DOCUMENT SECTION:
━━━━━━━━━━━━━━━━

[Date Prev][Date Next][Thread Prev][Thread Next][Date Index][Thread Index]

[Python-Dev] Have a big machine and spare time? Here's a possible Python bug.

On Fri, 24 May 2019 14:23:21 +0200
Thomas Wouters <thomas at python.org> wrote:
> On Thu, May 23, 2019 at 5:15 PM Steve Dower <steve.dower at python.org> wrote:
> > On 23May2019 0542, Inada Naoki wrote:  
> > > 1. perf shows 95% of CPU time is eaten by _PyObject_Free, not kernel  
> > space.  
> > > 2. This loop is cleary hot:
> > >  
> > https://github.com/python/cpython/blob/51aa35e9e17eef60d04add9619fe2a7eb938358c/Objects/obmalloc.c#L1816-L1819  
> > >
> > > I can attach the process by gdb and I confirmed many arenas have
> > > same nfreepools.  
> >
> > It's relatively easy to test replacing our custom allocators with the
> > system ones, yes? Can we try those to see whether they have the same
> > characteristic?
> >
> > Given the relative amount of investment over the last 19 years [1], I
> > wouldn't be surprised if most system ones are at least as good for our
> > needs now. Certainly Windows HeapAlloc has had serious improvements in
> > that time to help with fragmentation and small allocations.

━━━━━━━━━━━━━━━━

ROWS:
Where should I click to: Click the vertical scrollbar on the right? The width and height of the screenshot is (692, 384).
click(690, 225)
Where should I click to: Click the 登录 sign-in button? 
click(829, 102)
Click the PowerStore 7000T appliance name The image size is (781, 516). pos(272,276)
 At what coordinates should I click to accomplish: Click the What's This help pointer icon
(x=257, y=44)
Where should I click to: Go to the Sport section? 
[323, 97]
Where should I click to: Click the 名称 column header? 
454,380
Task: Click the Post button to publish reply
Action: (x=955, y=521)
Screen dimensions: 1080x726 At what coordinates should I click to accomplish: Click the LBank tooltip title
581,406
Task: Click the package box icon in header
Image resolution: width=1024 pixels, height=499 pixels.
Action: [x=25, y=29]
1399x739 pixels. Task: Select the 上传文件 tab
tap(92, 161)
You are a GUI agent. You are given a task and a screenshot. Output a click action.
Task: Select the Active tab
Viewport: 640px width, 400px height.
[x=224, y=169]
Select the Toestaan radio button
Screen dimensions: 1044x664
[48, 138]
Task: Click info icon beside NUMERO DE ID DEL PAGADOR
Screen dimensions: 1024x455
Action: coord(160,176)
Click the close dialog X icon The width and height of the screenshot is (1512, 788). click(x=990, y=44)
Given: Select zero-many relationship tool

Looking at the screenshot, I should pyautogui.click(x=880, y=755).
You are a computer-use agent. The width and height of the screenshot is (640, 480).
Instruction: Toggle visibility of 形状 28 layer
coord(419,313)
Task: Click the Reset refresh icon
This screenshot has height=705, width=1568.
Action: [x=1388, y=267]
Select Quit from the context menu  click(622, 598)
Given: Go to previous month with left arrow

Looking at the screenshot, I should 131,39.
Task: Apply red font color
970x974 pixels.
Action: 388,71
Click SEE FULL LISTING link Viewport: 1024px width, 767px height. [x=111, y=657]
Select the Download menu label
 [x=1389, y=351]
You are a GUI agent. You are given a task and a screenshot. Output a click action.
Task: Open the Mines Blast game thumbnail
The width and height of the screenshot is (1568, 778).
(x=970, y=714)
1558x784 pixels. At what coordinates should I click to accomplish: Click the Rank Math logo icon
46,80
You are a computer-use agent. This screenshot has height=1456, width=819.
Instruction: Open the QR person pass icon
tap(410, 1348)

━━━━━━━━━━━━━━━━

STATED EXERCISE A: In the Python-Dev post, which function did perf show consuming 95% of CPU time?
STATED EXERCISE B: Resume the Python-Dev post after its last sentence.
The rows are separate from the Python-Dev post.

FINAL ANSWER A: _PyObject_Free

FINAL ANSWER B:
> >  
> FYI, and I've mentioned this at PyCon to a few people (might've been you,
> Steve, I don't remember) -- but at Google we've experimented with disabling
> obmalloc when using TCMalloc (a faster and thread-aware malloc, which makes
> a huge difference within Google when dealing with multi-threaded C++
> libraries), both using the usual Python benchmarks and real-world code with
> real-world workloads (a core part of YouTube, for example), all on Linux.
> There's still a significant benefit to using obmalloc when using glibc's
> malloc, and also a noticeable benefit when using TCMalloc. There are
> certainly cases where it doesn't matter much, and there may even be cases
> where the overhead of obmalloc isn't worth it, but I do believe it's still
> a firm net benefit.

Interesting that a 20-year simple allocator (obmalloc) is able to do
better than the sophisticated TCMalloc.

(well, of course, obmalloc doesn't have to worry about concurrent
scenarios, which explains some of the simplicity)